### Material supplied
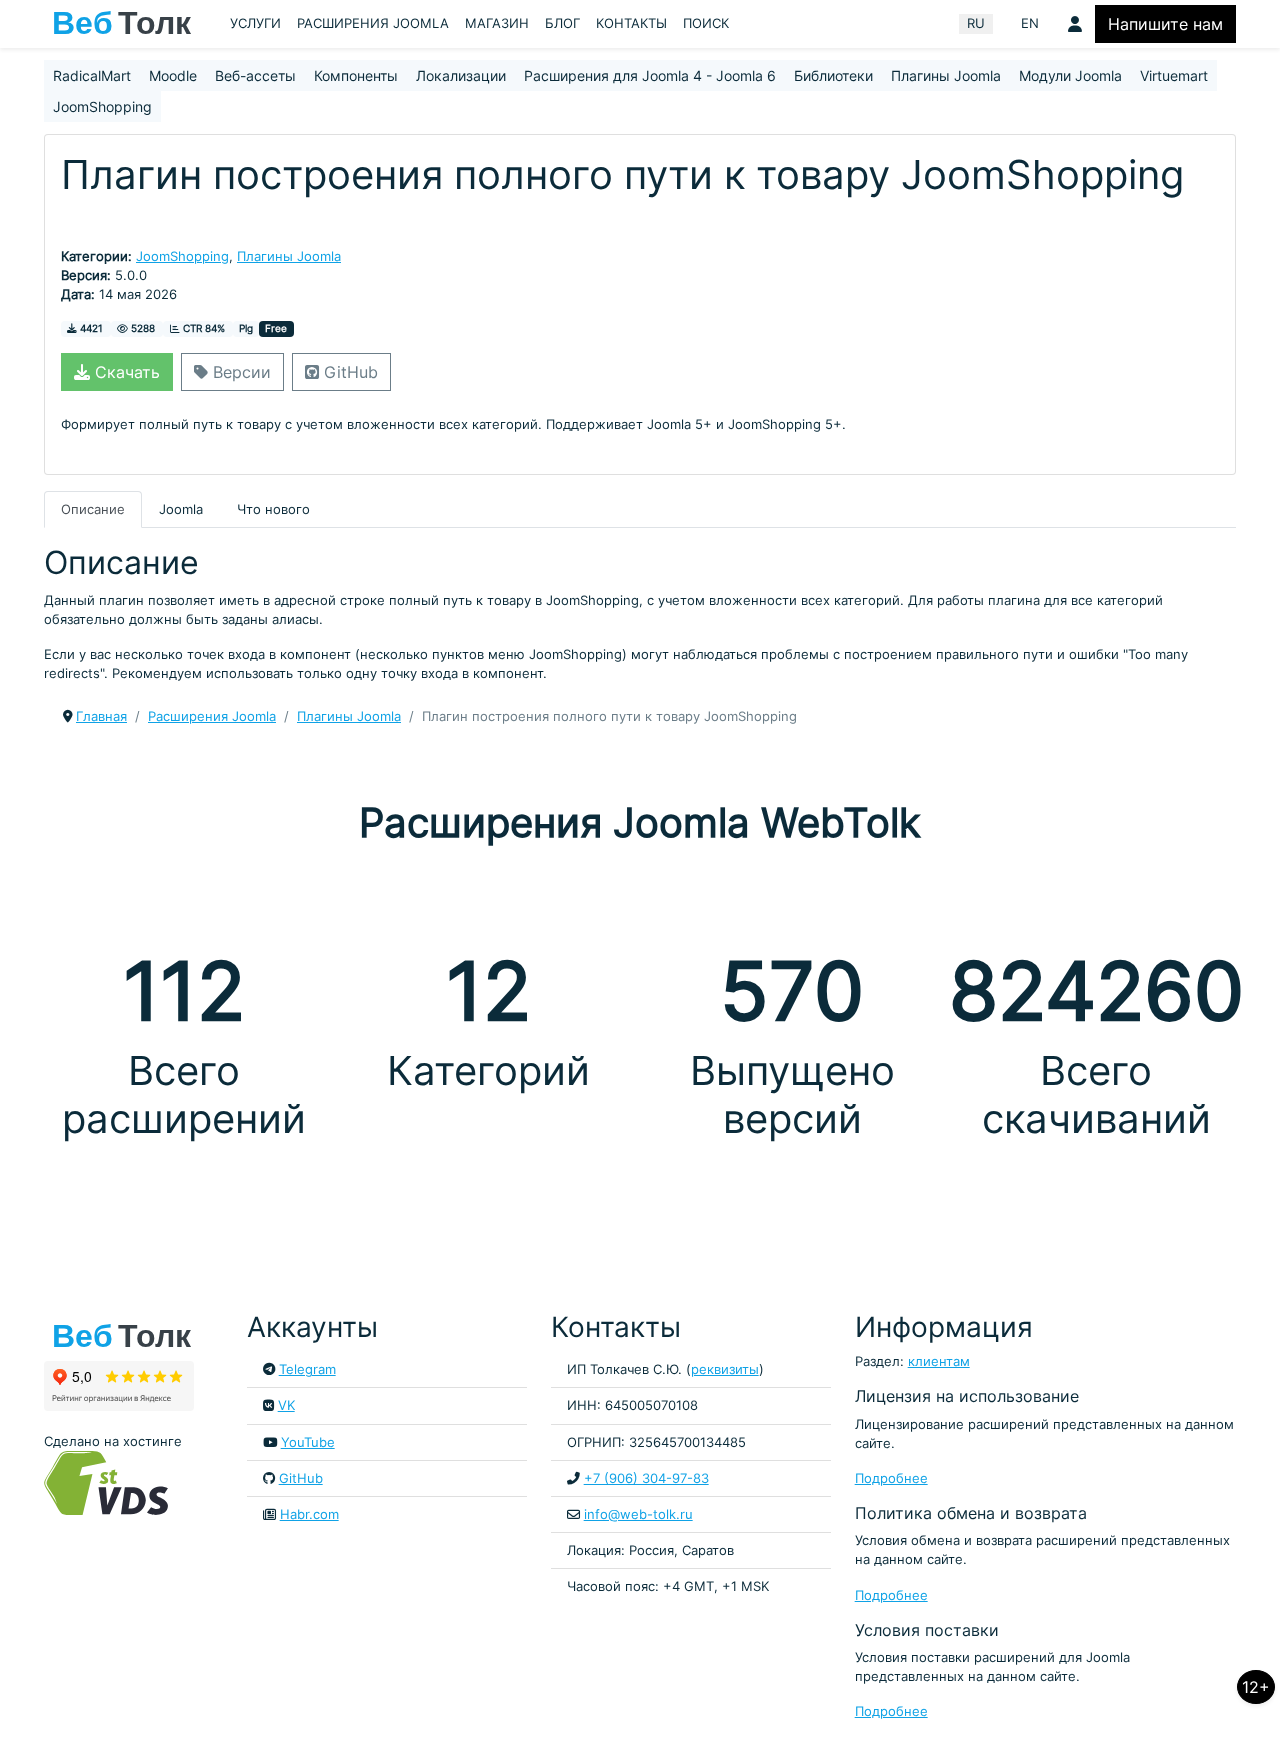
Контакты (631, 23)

--

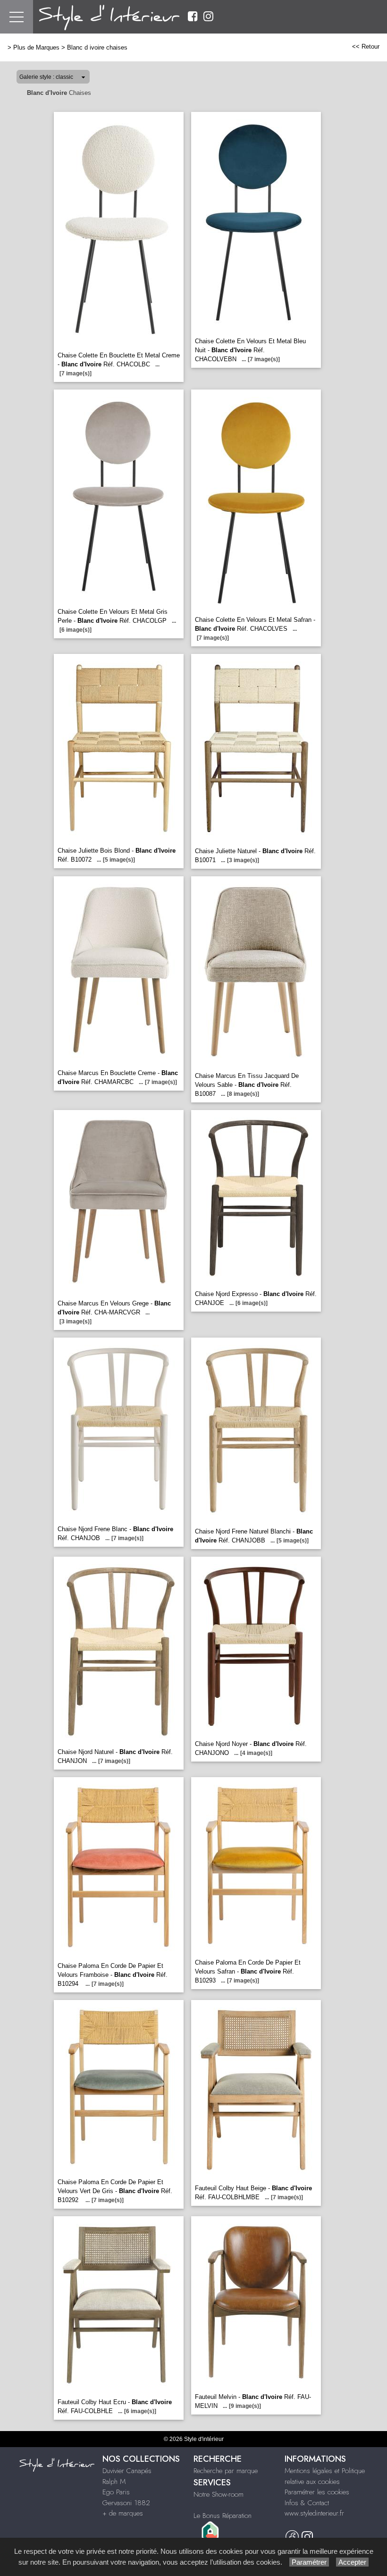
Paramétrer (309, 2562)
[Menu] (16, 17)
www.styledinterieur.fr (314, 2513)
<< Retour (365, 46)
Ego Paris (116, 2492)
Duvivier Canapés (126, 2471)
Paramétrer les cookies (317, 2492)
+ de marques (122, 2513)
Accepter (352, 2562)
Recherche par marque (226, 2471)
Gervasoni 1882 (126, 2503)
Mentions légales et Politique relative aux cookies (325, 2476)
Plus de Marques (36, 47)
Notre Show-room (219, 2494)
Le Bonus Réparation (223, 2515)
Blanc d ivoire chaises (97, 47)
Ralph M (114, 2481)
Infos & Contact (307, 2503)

### Requirement
From the entries above, collect every line with the string "Paramétrer" in it.

### Response to the exercise
Paramétrer (309, 2562)
Paramétrer les cookies (317, 2492)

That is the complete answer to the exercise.